_Task to complete_.
Can you update the records from the line containing "Where should I" through the end of the records, replacing "circular" with "round" and leaving everything else unchanged? Omit the pictures from your answer.

[Word and element location records]
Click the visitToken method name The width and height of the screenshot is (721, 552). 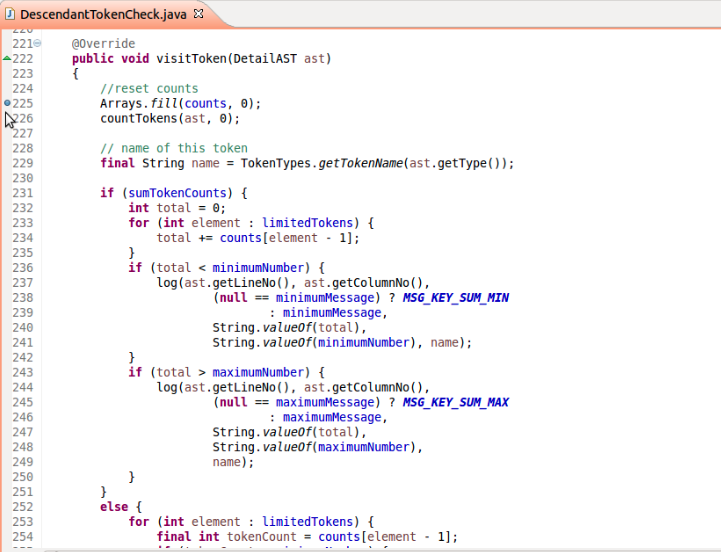tap(192, 59)
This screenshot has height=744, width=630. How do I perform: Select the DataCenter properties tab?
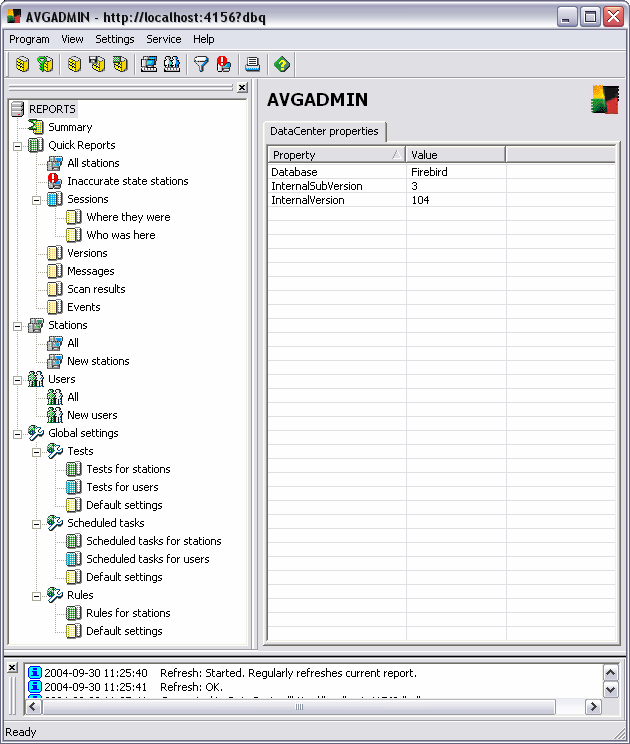(324, 131)
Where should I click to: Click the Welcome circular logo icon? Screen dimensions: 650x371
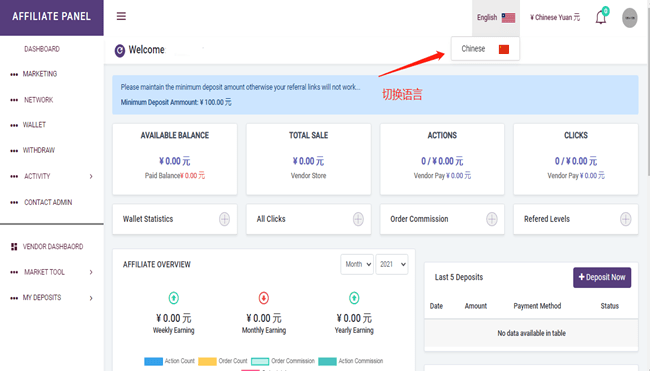pyautogui.click(x=120, y=51)
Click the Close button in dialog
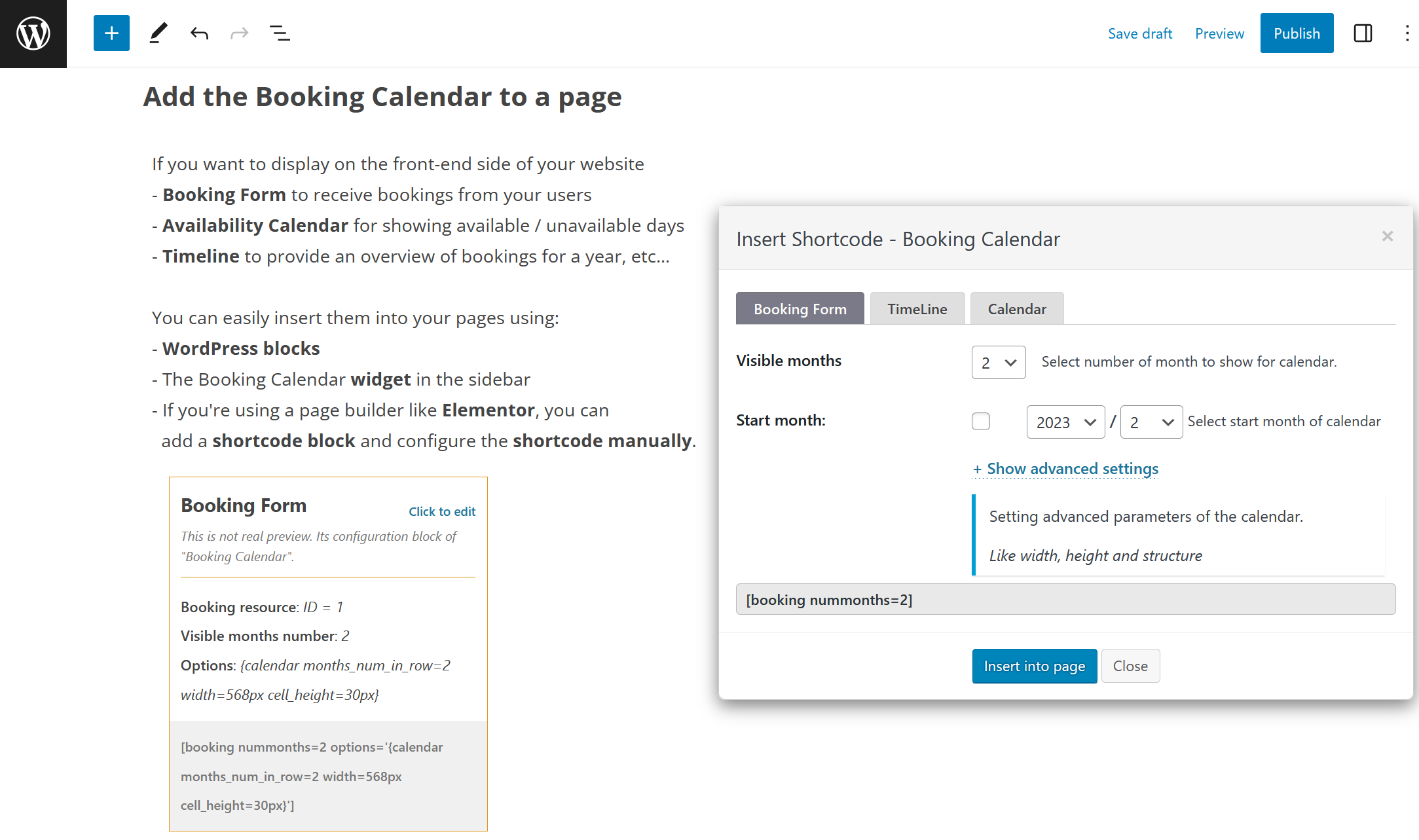Screen dimensions: 1419x840 (1131, 665)
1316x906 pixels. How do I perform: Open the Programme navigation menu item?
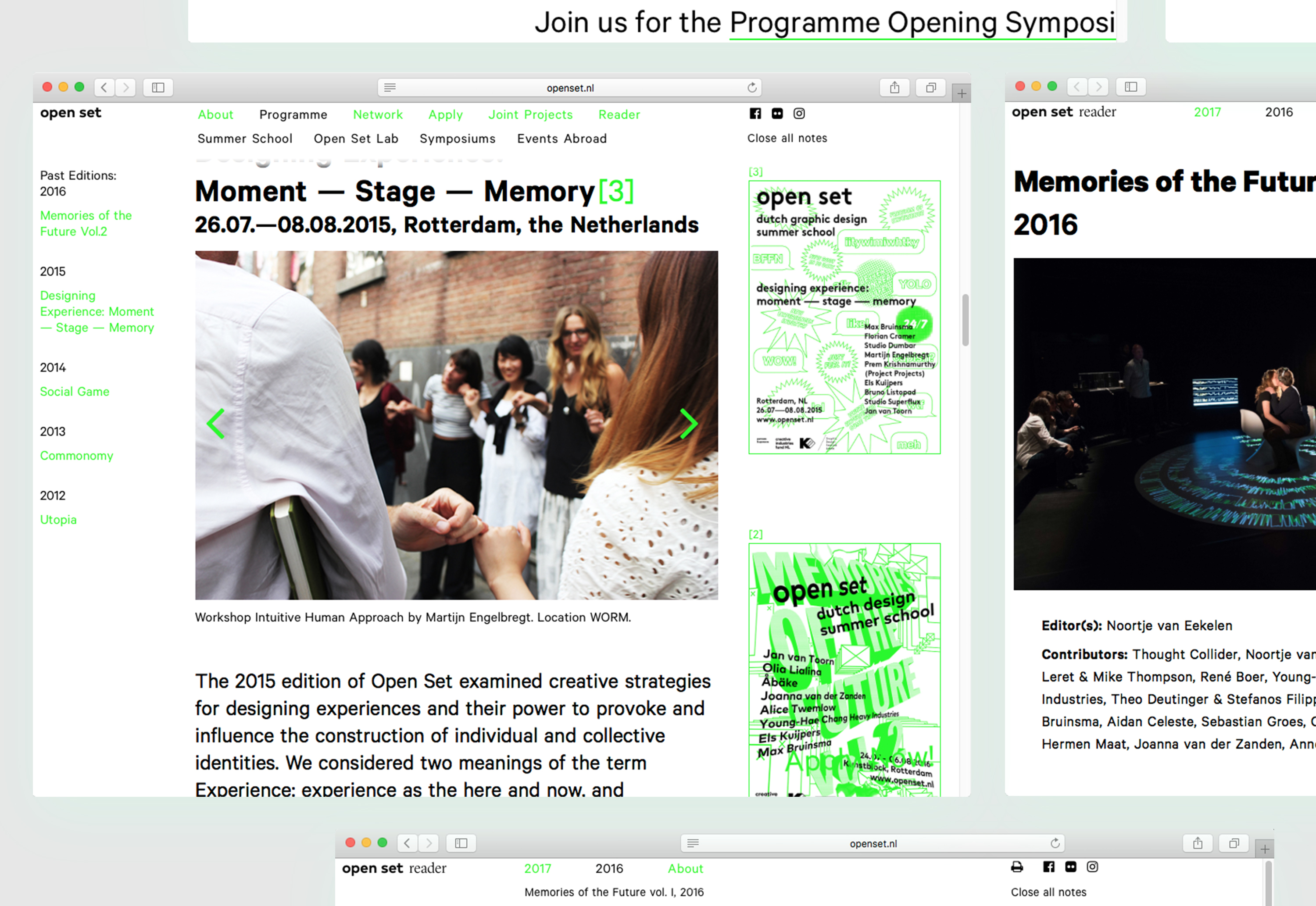tap(293, 114)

_Solution to this task_.
Where should I click to: Click the Welcome round logo icon? Screen dimensions: 650x371
pyautogui.click(x=120, y=51)
Click the Close button in dialog
Screen dimensions: 1419x840 (1131, 665)
1316x906 pixels. How do I perform: Open the Programme navigation menu item?
tap(293, 114)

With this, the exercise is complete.